The battalion fought in the city centre and on the 3rd of August its "Warszawianka" company, led by Lieutenant Zbigniew Brym carried out a successful assault on the Railway Post Office, located at the junction of Żelazna St. and Aleje Jerozolimskie. On the 8th of August it captured the building of the Ministry of Water and Sewerage in Starynkiewicz Sq., which it lost four days later having to retreat after a counterattack by the Russian-backed Kaminski Brigade.

==The Prosta Street murders==

During the uprising, a captain in the battalion, Wacław Zagórski (Leszek) discovered that some insurgents (a group of 8 to 10 men) from a different battalion, under the command of officer Stykowski (Hal), had allegedly murdered a number of Jews who had emerged from hiding. Together with Roman Bornstein, Chrobry battalion's medic (who was Jewish), he reported the crime to the AK High Command and later published an account of it. According to Bornstein, they met with the commander of the uprising, Antoni Chruściel (Monter) who was outraged at the crime and ordered an immediate investigation and court martial of those responsible. The resulting investigation by the Home Army's security services led to the arrest of one person, Robert Kaminski, (Francuz) and an arrest warrant for another, Cpl. Mucha, with the recommendation that they both be executed under martial law. However, Kaminski's fate remains unknown, while Mucha died, killed in the fighting before he could be arrested. Some sources have questioned whether Kaminski was in fact responsible for the murders or whether he served as a patsy for Stykowski.

Further investigations were suspended when it was discovered that the remaining perpetrators had either been killed in fighting or by members of their own unit. In particular, Stykowski's own men shot a Corporal Unrug whom they blamed for the murders, supposedly because they had been disgusted by his actions. However, it is also possible that Unrug was killed in order to keep him from implicating Stykowski (who was never prosecuted) in the crime. Investigations also revealed that Stykowski's men had also killed members of the Chrobry II unit out of robbery motives.

According to accounts after the war, the Chrobry II battalion had been mistakenly blamed for the murders, because they controlled an area neighbouring the one where they had been committed.
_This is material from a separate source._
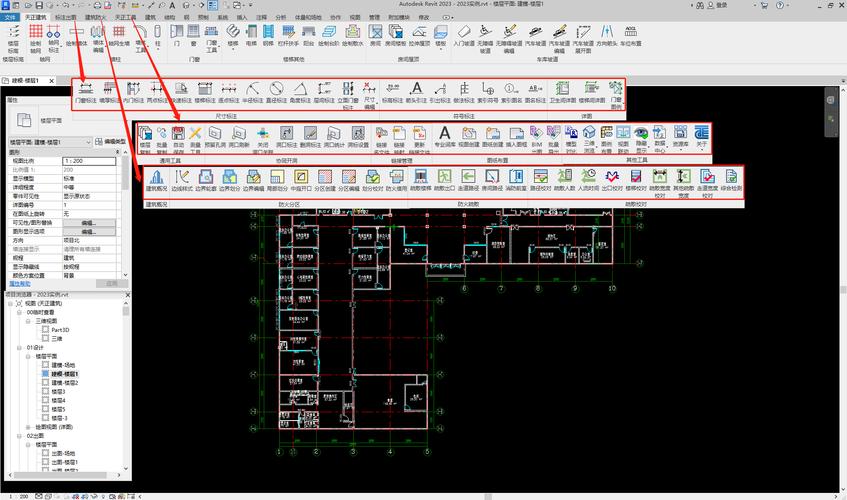Select the 楼层2 view in project browser
Viewport: 847px width, 500px height.
point(65,382)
In fact, it was actually one of the senior officers of the battalion who had exposed the crime.

==Notable soldiers of the unit==

At its height, the Chrobry II Battalion had 3200 personnel, including 3000 fighters. During the uprising, about 400 of them were killed.
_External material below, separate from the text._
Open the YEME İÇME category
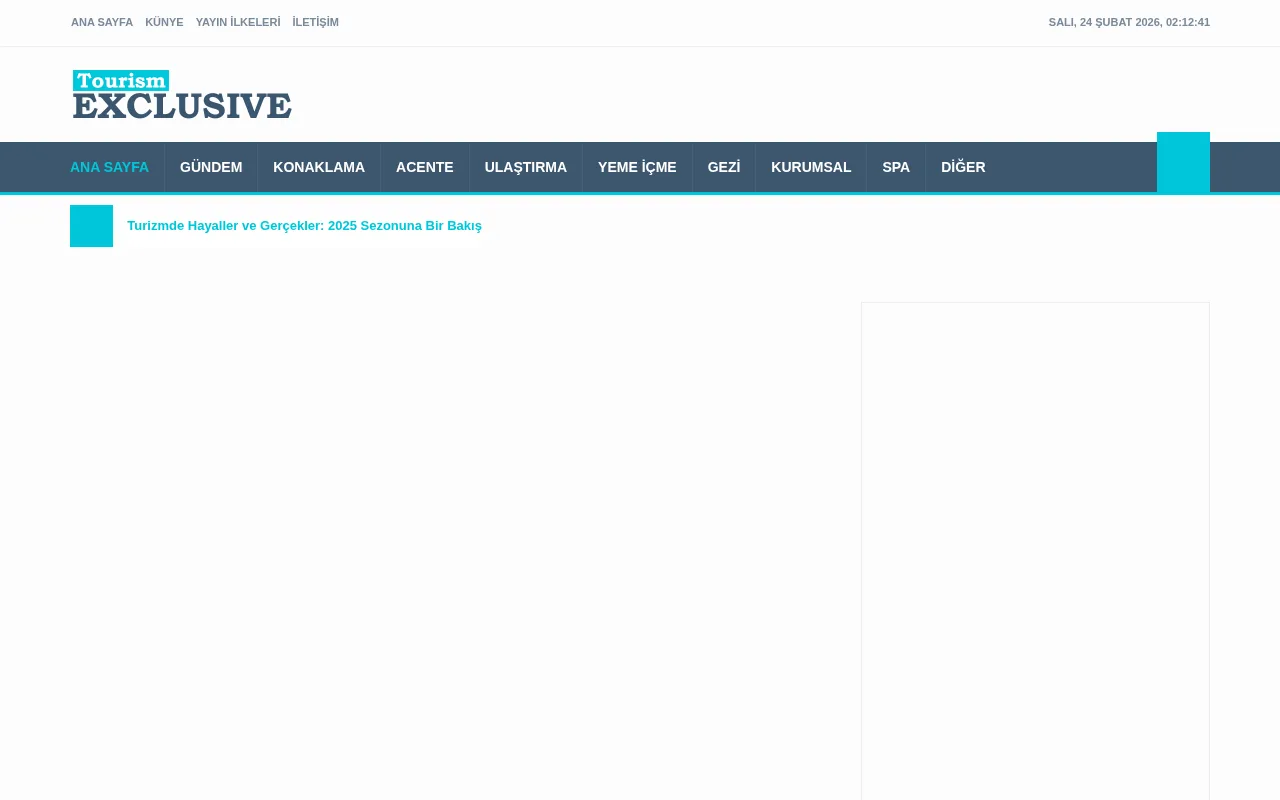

One of the platoons of the battalion was led by the author of the first ever report about the Holocaust, Witold Pilecki, later executed by the Polish communist secret police.

Notable soldiers in the battalion, in addition to those mentioned above, included Captain Piotr Zacharewicz ("Zawadzki") commander of the "Warszawianka Company" located in Dom Kolejowy (The Railworkers' Union Building), Maciej Matthew Szymanski, Tadeusz Siemiątkowski and Mirosław Biernacki

The unit has also been noted for having a high number of Jewish soldiers in its ranks, most of whom had emerged from hiding on the outbreak of the uprising. These included the diarist Calel Perechodnik, who served with the NSZ platoon, and Wiktor Natanson ("Humieński"), aged 14 and Jakub Michlewicz 15 years old, who were among the youngest members of the battalion.